- **WORK INSTRUCTIONS**:
Rewrite the entries from the line with "You are a computer-use agent. 900x552 pixels." up to and including the line with "point(655,12)" as a numbered list, one line per item, leaving out any blank lines.

- **EXCERPTED RECORDS**:

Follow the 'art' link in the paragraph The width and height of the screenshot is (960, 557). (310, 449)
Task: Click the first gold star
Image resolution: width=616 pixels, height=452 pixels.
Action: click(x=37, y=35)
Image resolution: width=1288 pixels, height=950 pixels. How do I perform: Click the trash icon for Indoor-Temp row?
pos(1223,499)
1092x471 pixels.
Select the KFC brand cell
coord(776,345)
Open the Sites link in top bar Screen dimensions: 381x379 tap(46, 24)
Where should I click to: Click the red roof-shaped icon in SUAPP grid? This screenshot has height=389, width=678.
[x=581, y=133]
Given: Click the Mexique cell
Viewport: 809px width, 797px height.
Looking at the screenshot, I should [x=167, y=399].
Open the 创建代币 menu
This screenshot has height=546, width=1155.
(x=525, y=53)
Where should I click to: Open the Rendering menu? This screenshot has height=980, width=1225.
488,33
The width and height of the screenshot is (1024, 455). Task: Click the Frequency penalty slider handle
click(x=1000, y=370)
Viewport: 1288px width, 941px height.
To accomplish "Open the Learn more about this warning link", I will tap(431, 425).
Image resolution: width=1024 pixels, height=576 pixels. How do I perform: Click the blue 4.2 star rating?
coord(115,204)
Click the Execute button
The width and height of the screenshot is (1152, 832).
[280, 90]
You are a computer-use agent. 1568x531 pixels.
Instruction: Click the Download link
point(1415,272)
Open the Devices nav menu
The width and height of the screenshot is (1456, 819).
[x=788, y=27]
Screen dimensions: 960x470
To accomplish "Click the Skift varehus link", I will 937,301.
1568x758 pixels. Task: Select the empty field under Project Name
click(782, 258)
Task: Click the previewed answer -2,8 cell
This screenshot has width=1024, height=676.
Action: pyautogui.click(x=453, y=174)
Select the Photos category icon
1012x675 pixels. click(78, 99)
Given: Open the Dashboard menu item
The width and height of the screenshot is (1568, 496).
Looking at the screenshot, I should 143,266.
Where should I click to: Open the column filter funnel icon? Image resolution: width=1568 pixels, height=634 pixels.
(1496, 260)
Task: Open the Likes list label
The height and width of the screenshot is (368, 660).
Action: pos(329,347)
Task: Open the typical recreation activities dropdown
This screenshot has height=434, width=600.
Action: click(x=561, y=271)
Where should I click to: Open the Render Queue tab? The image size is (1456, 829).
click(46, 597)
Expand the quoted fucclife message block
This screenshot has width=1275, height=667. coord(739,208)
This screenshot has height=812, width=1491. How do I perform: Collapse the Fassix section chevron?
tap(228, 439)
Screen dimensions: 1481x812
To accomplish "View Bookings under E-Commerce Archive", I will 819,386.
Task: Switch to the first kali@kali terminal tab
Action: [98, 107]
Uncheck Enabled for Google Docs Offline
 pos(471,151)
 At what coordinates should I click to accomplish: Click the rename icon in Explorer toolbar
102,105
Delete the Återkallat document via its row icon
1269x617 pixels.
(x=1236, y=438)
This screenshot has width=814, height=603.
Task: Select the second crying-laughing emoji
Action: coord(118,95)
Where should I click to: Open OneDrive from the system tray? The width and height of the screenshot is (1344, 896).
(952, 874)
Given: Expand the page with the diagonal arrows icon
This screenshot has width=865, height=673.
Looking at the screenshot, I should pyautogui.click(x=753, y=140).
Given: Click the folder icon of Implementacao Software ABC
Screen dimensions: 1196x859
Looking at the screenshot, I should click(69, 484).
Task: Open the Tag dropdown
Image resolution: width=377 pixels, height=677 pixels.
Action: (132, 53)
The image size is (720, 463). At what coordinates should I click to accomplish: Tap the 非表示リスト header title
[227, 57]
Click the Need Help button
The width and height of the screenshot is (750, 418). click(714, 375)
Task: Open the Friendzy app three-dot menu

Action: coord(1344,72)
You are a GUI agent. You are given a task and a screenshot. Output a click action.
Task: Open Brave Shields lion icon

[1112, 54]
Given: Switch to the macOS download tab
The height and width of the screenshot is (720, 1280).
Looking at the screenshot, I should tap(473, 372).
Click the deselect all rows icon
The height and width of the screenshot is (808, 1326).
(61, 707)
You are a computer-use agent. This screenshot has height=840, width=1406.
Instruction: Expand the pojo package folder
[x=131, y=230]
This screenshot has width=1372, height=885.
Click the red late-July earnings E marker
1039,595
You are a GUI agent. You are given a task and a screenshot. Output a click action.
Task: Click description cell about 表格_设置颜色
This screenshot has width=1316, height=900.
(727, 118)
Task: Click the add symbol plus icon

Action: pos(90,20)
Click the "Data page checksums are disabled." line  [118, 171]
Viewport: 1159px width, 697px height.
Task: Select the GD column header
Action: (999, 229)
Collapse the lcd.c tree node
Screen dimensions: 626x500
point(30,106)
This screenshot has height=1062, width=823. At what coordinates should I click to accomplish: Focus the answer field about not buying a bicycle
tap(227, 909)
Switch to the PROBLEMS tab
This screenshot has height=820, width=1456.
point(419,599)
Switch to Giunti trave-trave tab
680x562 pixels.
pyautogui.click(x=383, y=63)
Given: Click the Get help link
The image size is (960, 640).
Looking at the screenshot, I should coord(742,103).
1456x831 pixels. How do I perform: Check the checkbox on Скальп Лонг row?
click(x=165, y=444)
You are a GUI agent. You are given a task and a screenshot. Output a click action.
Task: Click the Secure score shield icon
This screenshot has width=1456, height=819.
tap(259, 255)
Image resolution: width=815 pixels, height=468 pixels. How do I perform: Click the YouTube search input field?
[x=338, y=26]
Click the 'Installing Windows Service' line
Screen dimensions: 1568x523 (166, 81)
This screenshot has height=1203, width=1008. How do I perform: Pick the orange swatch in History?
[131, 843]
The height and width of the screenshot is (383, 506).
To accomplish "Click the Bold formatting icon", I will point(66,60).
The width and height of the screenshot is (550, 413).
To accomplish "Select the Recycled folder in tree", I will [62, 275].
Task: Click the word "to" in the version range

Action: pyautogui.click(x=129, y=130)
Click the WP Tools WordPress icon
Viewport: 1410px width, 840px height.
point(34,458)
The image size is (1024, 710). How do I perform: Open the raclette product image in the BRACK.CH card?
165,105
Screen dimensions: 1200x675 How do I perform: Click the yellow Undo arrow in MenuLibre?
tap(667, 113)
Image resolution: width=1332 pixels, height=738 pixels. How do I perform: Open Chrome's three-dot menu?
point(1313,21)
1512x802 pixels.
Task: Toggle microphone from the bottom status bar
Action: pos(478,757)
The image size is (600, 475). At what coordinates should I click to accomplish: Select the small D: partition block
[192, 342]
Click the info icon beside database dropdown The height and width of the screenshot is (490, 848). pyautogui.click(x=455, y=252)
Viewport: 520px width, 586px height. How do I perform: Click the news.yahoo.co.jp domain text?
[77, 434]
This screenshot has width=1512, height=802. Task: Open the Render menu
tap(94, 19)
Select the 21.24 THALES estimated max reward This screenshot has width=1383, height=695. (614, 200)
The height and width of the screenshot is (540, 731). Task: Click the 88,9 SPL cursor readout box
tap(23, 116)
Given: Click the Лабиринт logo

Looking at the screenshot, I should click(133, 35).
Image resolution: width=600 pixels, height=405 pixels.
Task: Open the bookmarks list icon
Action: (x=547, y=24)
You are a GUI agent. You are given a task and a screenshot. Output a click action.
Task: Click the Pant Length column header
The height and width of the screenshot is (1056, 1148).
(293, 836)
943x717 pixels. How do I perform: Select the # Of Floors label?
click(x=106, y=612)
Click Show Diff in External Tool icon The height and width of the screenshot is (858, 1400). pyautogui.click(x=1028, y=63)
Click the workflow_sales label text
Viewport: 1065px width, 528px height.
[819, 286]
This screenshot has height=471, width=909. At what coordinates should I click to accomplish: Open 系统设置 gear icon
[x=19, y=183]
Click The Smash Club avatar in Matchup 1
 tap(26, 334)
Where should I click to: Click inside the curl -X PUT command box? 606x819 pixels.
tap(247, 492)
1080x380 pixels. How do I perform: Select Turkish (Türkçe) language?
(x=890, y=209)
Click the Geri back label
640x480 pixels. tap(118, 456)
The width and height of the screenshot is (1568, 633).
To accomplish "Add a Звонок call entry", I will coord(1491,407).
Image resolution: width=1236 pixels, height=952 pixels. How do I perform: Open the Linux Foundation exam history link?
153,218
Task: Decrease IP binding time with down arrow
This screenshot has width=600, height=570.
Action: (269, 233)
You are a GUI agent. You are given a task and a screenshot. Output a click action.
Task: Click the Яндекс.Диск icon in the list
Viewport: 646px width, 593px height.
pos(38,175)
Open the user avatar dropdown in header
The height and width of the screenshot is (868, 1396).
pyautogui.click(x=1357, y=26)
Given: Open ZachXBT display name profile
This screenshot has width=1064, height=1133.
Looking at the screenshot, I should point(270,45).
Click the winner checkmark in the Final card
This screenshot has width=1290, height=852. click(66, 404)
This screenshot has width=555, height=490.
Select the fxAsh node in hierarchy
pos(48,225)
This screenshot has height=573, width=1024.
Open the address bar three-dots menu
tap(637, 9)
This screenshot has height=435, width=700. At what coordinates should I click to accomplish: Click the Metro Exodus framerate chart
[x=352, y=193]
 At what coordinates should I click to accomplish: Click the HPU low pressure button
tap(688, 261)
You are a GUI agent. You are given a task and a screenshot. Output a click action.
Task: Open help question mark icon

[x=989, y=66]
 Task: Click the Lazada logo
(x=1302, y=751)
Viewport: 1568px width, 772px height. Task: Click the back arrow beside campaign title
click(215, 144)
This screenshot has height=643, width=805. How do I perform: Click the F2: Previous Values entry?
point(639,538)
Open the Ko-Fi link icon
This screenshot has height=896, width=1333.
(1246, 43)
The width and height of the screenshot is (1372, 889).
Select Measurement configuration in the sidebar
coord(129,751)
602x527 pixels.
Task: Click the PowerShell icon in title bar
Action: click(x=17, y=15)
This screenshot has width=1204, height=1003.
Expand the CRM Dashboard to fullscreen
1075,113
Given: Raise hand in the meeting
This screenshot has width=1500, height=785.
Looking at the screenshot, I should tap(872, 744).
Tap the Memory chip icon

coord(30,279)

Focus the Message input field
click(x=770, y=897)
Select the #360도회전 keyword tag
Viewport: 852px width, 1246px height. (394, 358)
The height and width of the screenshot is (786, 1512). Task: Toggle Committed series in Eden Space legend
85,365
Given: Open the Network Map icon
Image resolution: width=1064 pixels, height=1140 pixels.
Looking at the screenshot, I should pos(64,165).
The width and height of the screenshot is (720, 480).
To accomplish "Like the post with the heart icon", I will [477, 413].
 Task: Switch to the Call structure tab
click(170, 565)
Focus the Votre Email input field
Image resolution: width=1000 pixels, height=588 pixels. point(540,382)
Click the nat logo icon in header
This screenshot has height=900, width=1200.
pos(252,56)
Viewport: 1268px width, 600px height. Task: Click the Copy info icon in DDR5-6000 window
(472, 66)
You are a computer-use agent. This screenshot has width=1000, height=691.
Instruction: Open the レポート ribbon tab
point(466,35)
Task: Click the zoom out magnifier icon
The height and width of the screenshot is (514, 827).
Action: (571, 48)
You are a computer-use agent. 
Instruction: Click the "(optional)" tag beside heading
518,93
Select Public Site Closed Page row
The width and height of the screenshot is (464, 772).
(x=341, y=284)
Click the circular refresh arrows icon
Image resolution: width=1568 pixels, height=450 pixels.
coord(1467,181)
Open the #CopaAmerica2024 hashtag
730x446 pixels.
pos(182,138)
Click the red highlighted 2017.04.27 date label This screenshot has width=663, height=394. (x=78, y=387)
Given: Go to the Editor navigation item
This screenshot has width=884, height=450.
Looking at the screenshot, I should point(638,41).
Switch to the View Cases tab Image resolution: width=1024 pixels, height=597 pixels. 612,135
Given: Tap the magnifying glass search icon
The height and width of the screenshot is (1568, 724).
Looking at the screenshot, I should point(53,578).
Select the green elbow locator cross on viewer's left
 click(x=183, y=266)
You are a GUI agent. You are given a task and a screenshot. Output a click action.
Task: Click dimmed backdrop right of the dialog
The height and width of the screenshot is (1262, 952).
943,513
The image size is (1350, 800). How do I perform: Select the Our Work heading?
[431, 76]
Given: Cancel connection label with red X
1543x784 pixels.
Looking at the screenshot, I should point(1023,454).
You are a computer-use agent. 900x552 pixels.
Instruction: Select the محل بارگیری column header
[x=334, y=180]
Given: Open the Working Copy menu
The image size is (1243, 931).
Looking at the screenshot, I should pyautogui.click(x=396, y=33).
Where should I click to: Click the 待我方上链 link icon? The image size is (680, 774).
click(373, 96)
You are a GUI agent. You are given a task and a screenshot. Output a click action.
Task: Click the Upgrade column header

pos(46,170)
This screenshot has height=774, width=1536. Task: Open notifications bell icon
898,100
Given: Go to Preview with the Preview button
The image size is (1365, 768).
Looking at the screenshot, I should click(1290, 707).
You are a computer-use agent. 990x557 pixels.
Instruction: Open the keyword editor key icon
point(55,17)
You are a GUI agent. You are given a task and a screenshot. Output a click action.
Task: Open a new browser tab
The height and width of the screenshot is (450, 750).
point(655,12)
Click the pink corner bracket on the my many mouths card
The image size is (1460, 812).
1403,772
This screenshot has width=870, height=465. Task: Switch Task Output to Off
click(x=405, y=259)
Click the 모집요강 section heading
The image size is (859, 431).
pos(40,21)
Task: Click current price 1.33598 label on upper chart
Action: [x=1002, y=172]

- **RESPONSE TO THE EXERCISE**:
1. You are a computer-use agent. 900x552 pixels.
2. Instruction: Select the محل بارگیری column header
3. [x=334, y=180]
4. Given: Open the Working Copy menu
5. The image size is (1243, 931).
6. Looking at the screenshot, I should pyautogui.click(x=396, y=33).
7. Where should I click to: Click the 待我方上链 link icon? The image size is (680, 774).
8. click(373, 96)
9. You are a GUI agent. You are given a task and a screenshot. Output a click action.
10. Task: Click the Upgrade column header
11. pos(46,170)
12. This screenshot has height=774, width=1536. Task: Open notifications bell icon
13. 898,100
14. Given: Go to Preview with the Preview button
15. The image size is (1365, 768).
16. Looking at the screenshot, I should click(1290, 707).
17. You are a computer-use agent. 990x557 pixels.
18. Instruction: Open the keyword editor key icon
19. point(55,17)
20. You are a GUI agent. You are given a task and a screenshot. Output a click action.
21. Task: Open a new browser tab
22. The height and width of the screenshot is (450, 750).
23. point(655,12)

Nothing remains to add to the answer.